It's War: Russia Attacks Ukraine

By Patrick Goodenough | February 23, 2022 | 11:10pm EST
Ukraine’s national flag flies on the dome of parliament in Kyiv on Wednesday, hours before Putin announced that a ‘special military operation’ in Ukraine had begun. (Photo by Sergei Supinsky/AFP via Getty Images)
Ukraine’s national flag flies on the dome of parliament in Kyiv on Wednesday, hours before Putin announced that a ‘special military operation’ in Ukraine had begun. (Photo by Sergei Supinsky/AFP via Getty Images)

(CNSNews.com) – Russian President Vladimir Putin early Thursday morning announced the beginning of a “special military operation” in Ukraine, and explosions were heard in Kyiv and other cities as a war long feared and predicted by Western governments appeared to be underway.

President Biden denounced the “unprovoked and unjustified attack” and pledged that the U.S. and its allies and partners “will respond in a united and decisive way.”

“The world will hold Russia accountable,” he said in a statement.

In a televised speech, Putin said the operation’s goal was “to protect people who have been subjected to bullying and genocide by the Kyiv regime for eight years.”

In what appeared to be a threat to topple the democratically-elected government of President Volodymyr Zelensky, he vowed to “strive for the demilitarization and denazification of Ukraine” and to bring to justice those who he claimed that committed bloody crimes against civilians, including Russian citizens.

Putin called on Ukrainian soldiers to “lay down your arms and go home.”

He also warned that “whoever tries to interfere with us, and even more so to create threats for our country, and even more so for our people, should know that Russia's response will be immediate.”

 

Ukraine’s state news agency reported that missiles had hit military facilities in Kyiv, the country’s second-largest city Kharkiv near the Russian border in the northeast, and the central city of Dnipro.

It said Russian forces have crossed the border near Kharkiv and landed on the coast in Odessa.

Ukraine’s border agency posted a video clip showing Russian military vehicles rolling out of Crimea, which has been occupied by Russia since 2014.

It also reported that Russian forces were entering the country from Belarus, its northern neighbor. Recent Russian-Belarusian joint military “exercises” paved the way for such an action.

“The invasion has begun,” Anton Herashchenko, advisor to Ukraine’s internal affairs ministry, wrote on his Facebook page. “Either Ukraine and the world will stop the new Hitler now or there will be a Third World War.”

Russian media cited the defense ministry as saying Russian forces have used “high-precision weapons” to disable Ukrainian military infrastructure, air defense facilities, military airfields and aircraft.

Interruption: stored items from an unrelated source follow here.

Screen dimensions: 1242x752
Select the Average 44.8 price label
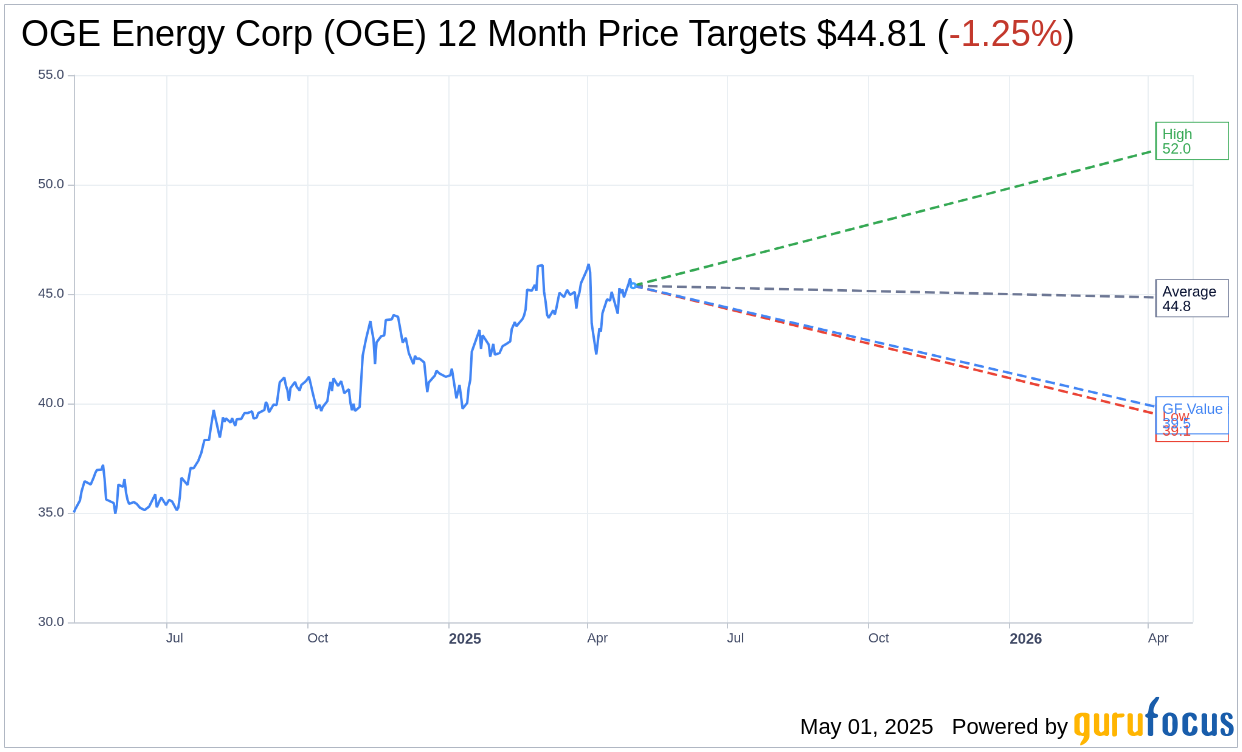point(1192,298)
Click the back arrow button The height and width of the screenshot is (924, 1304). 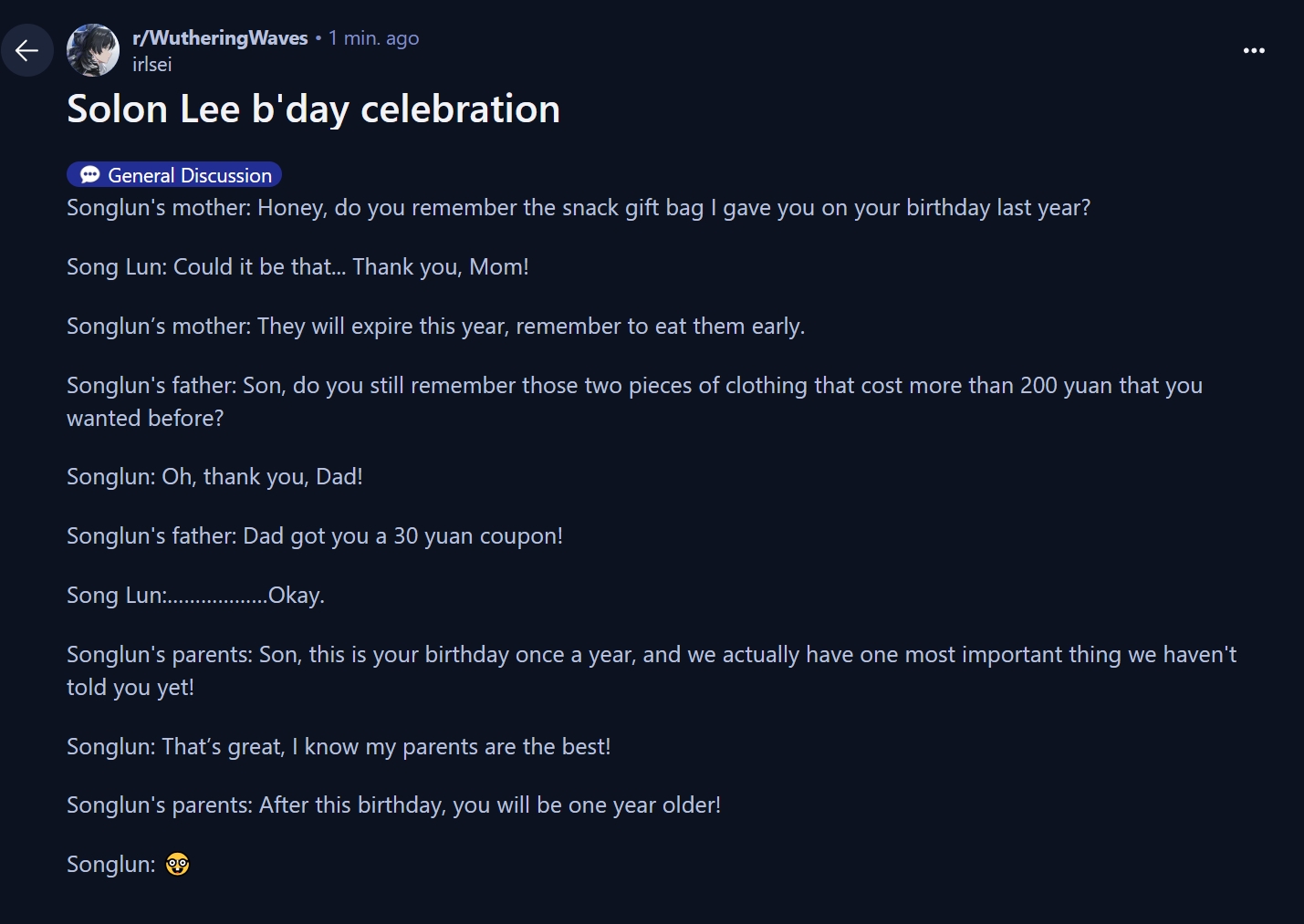27,50
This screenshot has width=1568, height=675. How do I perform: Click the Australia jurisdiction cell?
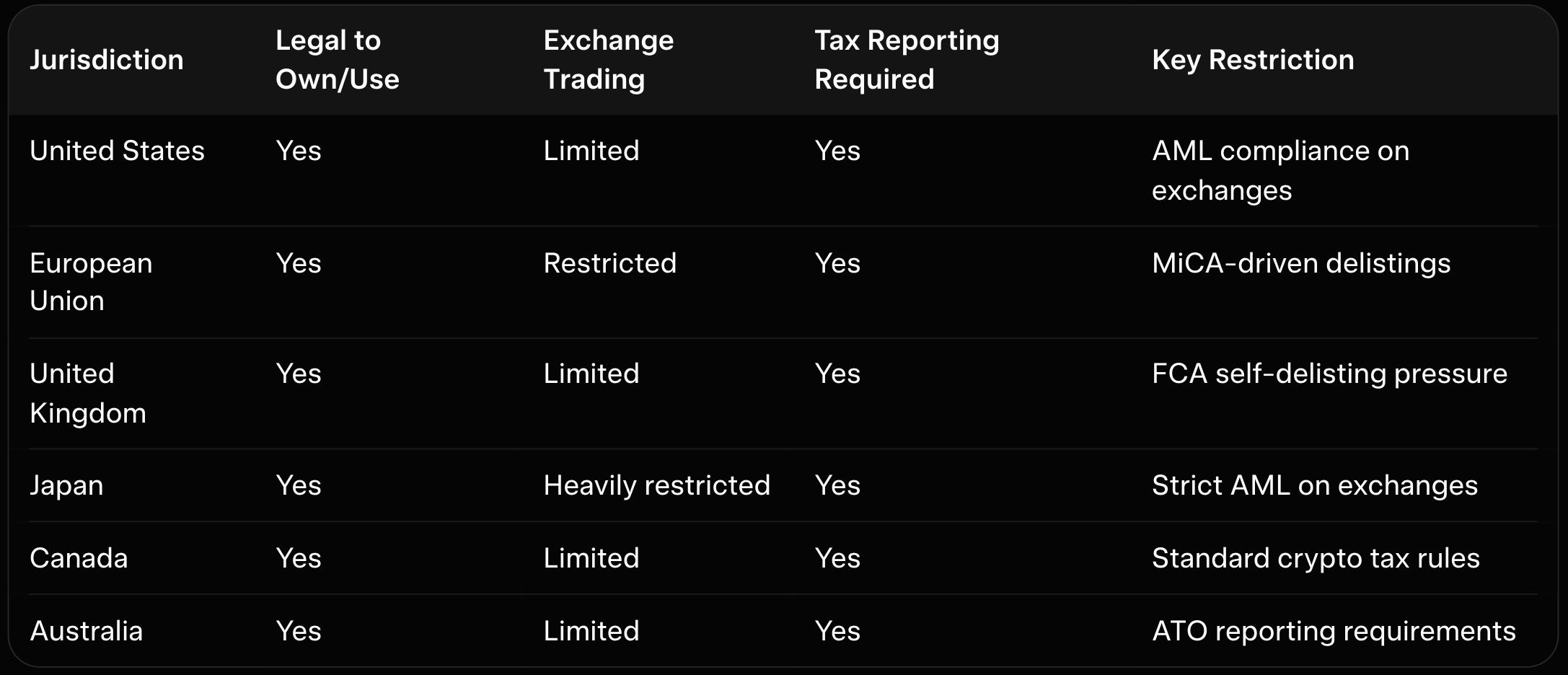(x=86, y=631)
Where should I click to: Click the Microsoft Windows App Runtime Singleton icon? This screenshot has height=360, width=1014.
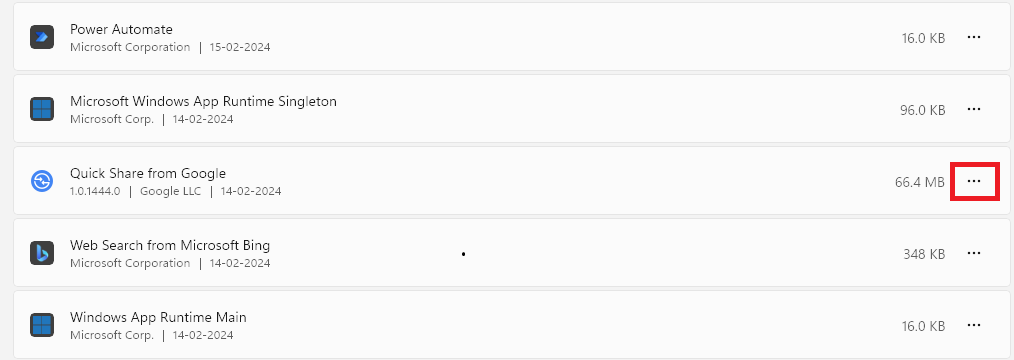click(x=42, y=109)
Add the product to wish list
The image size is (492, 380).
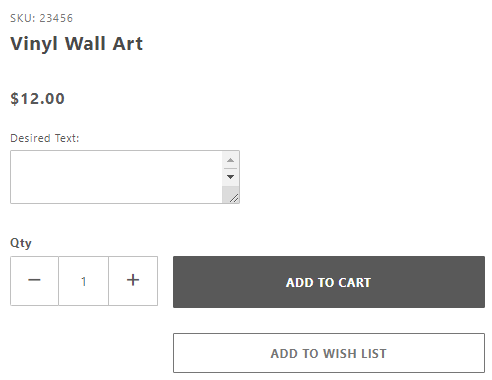(329, 353)
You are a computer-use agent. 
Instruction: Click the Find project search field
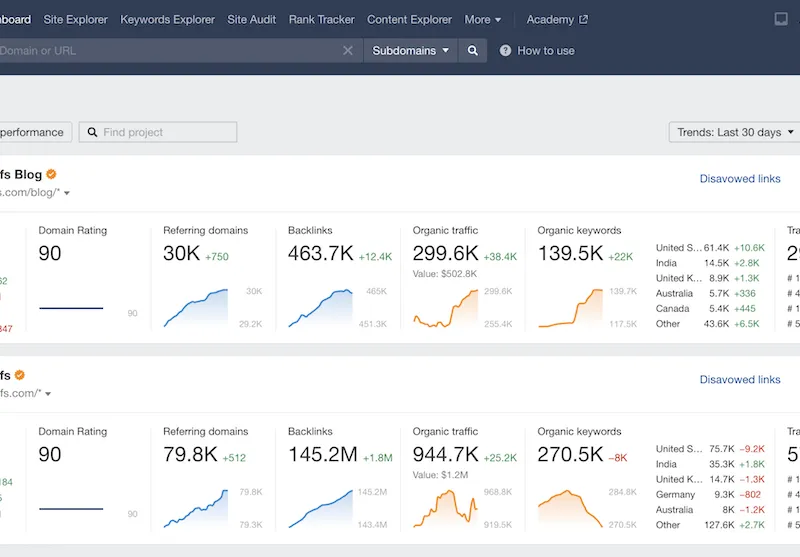(x=165, y=132)
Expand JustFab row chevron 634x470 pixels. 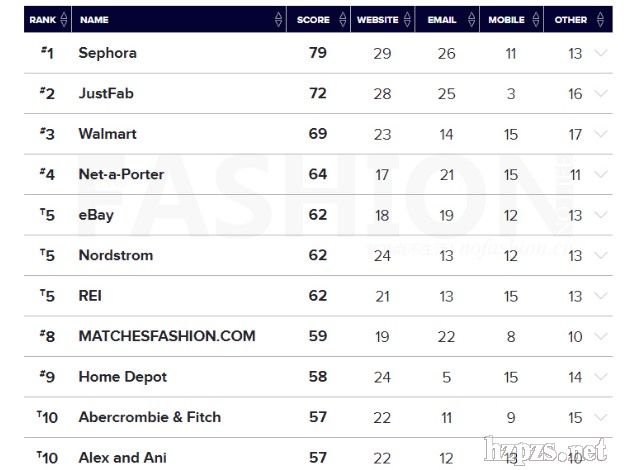tap(600, 93)
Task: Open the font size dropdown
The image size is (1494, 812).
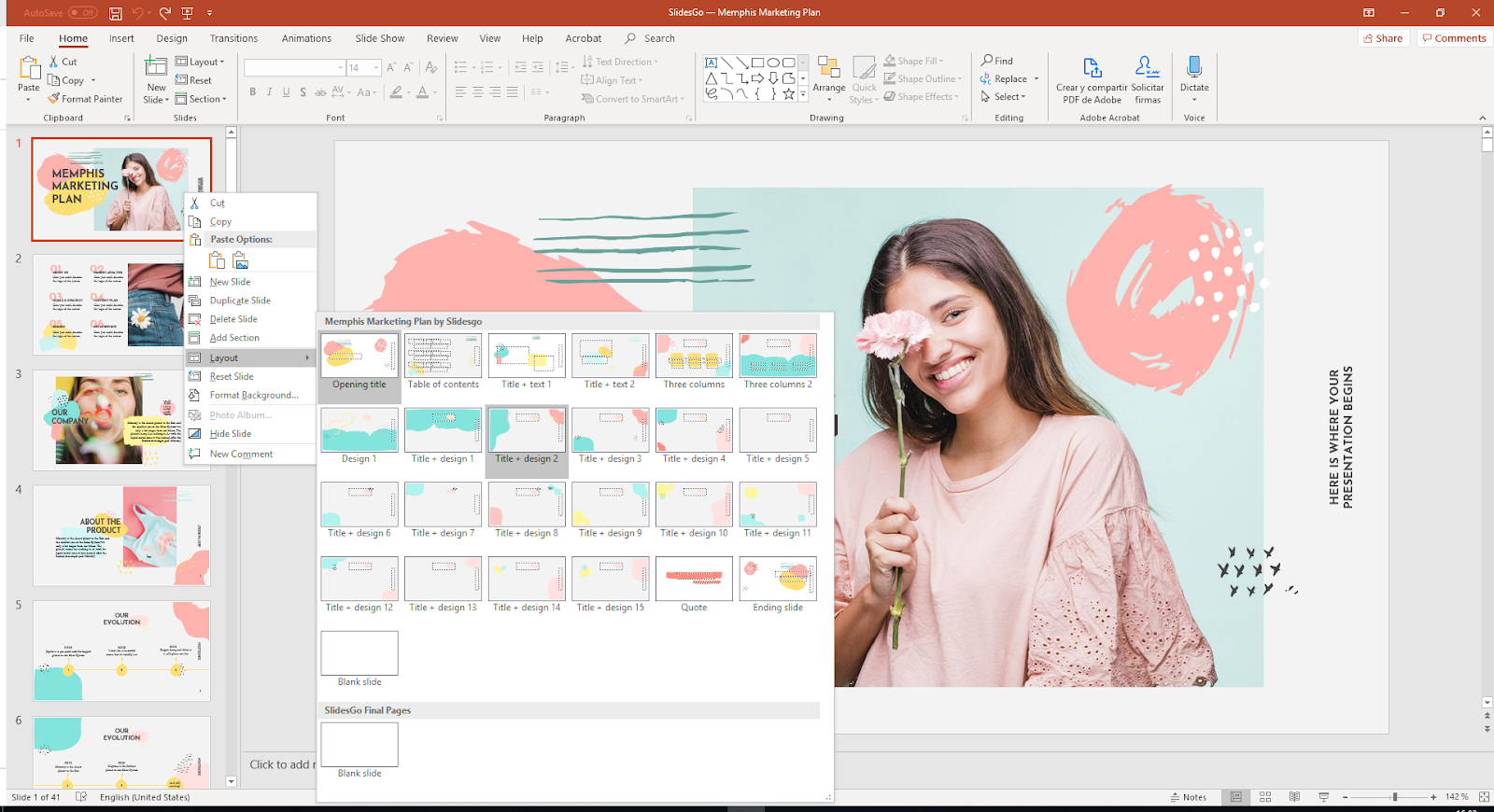Action: [376, 68]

It claimed civilian areas were not being targeted.

In his statement, Biden said that Putin has “chosen a premeditated war that will bring a catastrophic loss of life and human suffering.”

“Russia alone is responsible for the death and destruction this attack will bring, and the United States and its allies and partners will respond in a united and decisive way.”

The president said he would be monitoring the situation from the White House on Wednesday night, and on Thursday would meet with his G7 counterparts and address the American people to announce further consequences to be imposed on Russia.

“We will also coordinate with our NATO allies to ensure a strong, united response that deters any aggression against the alliance,” Biden said. “Tonight, Jill and I are praying for the brave and proud people of Ukraine.”

Biden later spoke by phone to Zelensky, and said afterwards he had briefed the Ukrainian president on steps the U.S. was taking to rally international condemnation of Russia’s attack.

“He asked me to call on the leaders of the world to speak out clearly against President Putin’s flagrant aggression, and to stand with the people of Ukraine,” Biden said.

He reaffirmed that the U.S. and allies would on Thursday impose “severe sanctions on Russia,” and that the U.S. would continue to provide support and assistance to Ukraine and its people.

Russian President Vladimir Putin attends a wreath laying ceremony at the Tomb of the Unknown Soldier in Moscow on Wednesday. (Photo by Alexey Nikolsky Sputnik /AFP via Getty Images)
Russian President Vladimir Putin attends a wreath laying ceremony at the Tomb of the Unknown Soldier in Moscow on Wednesday. (Photo by Alexey Nikolsky Sputnik /AFP via Getty Images)

In his speech, Putin cited the provisions of the recently-signed documents recognizing as “independent” the self-proclaimed “people’s republics” of Donetsk and Luhansk in eastern Ukraine.

He also invoked article 51 of the U.N. Charter, which deals with member-states’ inherent right of self-defense.

On Wednesday, the leaders of the two proxies in eastern Ukraine, Denis Pushilin and Leonid Pasechnik, sent Putin letters requesting Moscow  in writing to “render aid in repelling the military aggression of the Ukrainian regime.”